The frontispiece of Schmidt’s first volume. (This was provided to me by Gregory; the Romanitas pdf is in black and white, and not word-searchable.) 
Now it should be noted that Schmidt was writing in the 1950s, and exactly as one would expect, he accepts and repeats some of the commonly held mistakes of his time. So, e.g., in his commentary on the Good Friday Mass of the Presanctified (vol. 2.2, p. 133), he repeats the erroneous idea that the fraction rite “seems” to arise from a theory of “consecration by contact”, which held that the wine was consecrated by having a consecrated host put into it. (Note the word “seems”, which also appears in the Vatican’s official commentary on the reform, written by Annibale Bugnini and Carlo Braga, and published in the Ephemerides Liturgicae in 1956. As explained in the article linked above, this theory is completely untenable.)

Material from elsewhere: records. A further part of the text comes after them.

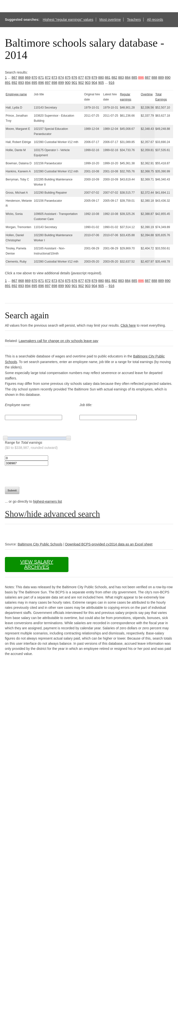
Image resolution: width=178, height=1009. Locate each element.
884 (128, 77)
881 (108, 77)
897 (48, 83)
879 (94, 77)
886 (141, 77)
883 (121, 77)
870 (34, 77)
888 (154, 77)
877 (81, 77)
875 (67, 77)
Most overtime (110, 20)
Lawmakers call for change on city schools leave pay (58, 341)
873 (54, 77)
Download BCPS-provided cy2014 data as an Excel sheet (108, 544)
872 (48, 77)
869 (28, 77)
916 (111, 83)
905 (101, 83)
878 (87, 77)
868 (21, 77)
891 (8, 83)
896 (41, 83)
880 (101, 77)
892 (14, 83)
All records (155, 20)
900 (67, 83)
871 (41, 77)
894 (28, 83)
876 (74, 77)
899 (61, 83)
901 (74, 83)
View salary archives (36, 564)
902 (81, 83)
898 (54, 83)
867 (14, 77)
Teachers (134, 20)
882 (114, 77)
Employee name (16, 94)
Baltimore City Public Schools (40, 544)
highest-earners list (47, 501)
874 (61, 77)
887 (147, 77)
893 (21, 83)
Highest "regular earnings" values (68, 20)
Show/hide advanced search (52, 514)
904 (94, 83)
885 (134, 77)
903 (87, 83)
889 (161, 77)
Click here (128, 325)
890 (167, 77)
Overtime (147, 94)
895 (34, 83)
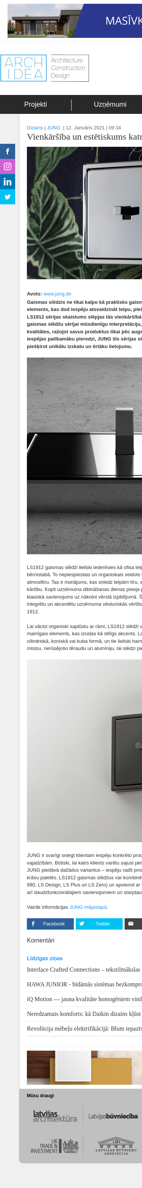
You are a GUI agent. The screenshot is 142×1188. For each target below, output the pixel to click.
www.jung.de (58, 294)
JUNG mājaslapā (87, 907)
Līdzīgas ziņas (45, 958)
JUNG (53, 128)
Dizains (35, 128)
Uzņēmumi (110, 104)
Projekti (35, 104)
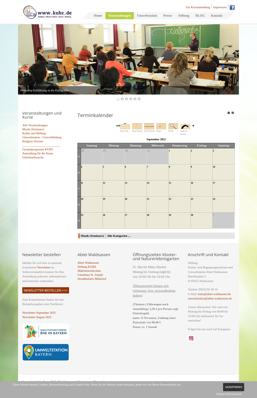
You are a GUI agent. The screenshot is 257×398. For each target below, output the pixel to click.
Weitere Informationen (229, 394)
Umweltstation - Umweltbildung (41, 137)
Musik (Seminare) (33, 129)
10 (214, 166)
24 (214, 198)
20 (126, 198)
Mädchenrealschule (89, 270)
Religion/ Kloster (32, 141)
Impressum (220, 7)
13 (126, 182)
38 (79, 205)
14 (148, 182)
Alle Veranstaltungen (35, 125)
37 (79, 188)
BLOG (200, 15)
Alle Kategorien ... (118, 235)
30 (192, 215)
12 (104, 182)
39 (79, 221)
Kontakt (216, 15)
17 (214, 182)
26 (104, 215)
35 (79, 156)
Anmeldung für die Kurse (37, 153)
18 (82, 198)
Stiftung (183, 15)
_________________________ (41, 145)
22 (170, 198)
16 (192, 182)
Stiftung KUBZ (87, 266)
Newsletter (43, 267)
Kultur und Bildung (34, 133)
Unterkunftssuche (33, 157)
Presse (167, 15)
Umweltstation (147, 15)
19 (104, 198)
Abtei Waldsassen (88, 262)
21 (148, 198)
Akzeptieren (233, 387)
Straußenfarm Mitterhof (92, 278)
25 (82, 215)
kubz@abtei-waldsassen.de (214, 294)
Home (98, 15)
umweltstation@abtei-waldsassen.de (210, 298)
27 (126, 215)
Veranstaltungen (119, 15)
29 (170, 215)
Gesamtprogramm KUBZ (37, 149)
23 (192, 198)
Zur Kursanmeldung (198, 7)
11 (82, 182)
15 (170, 182)
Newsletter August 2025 (36, 317)
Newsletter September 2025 (39, 312)
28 (148, 215)
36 (79, 172)
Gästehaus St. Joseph (90, 274)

But on the whole, these are minor issues. Far more importantly, these volumes are an invaluable resource for demonstrating how completely devoid of any foundation in the Roman tradition the 1955 Holy Week actually is. For example, here we have a comparative table of Scriptural readings from volume 2.2 (pp. 674-675), which shows very clearly that no historical Roman lectionary ever omitted the first part of the three Synoptic Passion narratives, the parts which include the Last Supper and the preparations for it. (This is one of the errors of the 1955 reform which was recognized to be so serious that it was partly walked back in the Novus Ordo.)
One of these things is not like the others...
And of course, these volumes also help to demonstrate how the 1955 reform was in some ways a preparation for the more thorough reform of the liturgy that would be enacted after the most recent ecumenical council. E.g., here we see from volume 1, pp. 44-47, the introduction of a responsorial psalm into the procession of Palm Sunday...

as opposed to the traditional antiphons.
As the Church continues to slowly recover the fullness of its authentic liturgical tradition, books like this are extremely useful for making us more aware of what has been lost, and what needs to be rediscovered. Our thanks to Romanitas Press and its editor, Mr Louis Tofari, for such making a significant contribution to this vital process.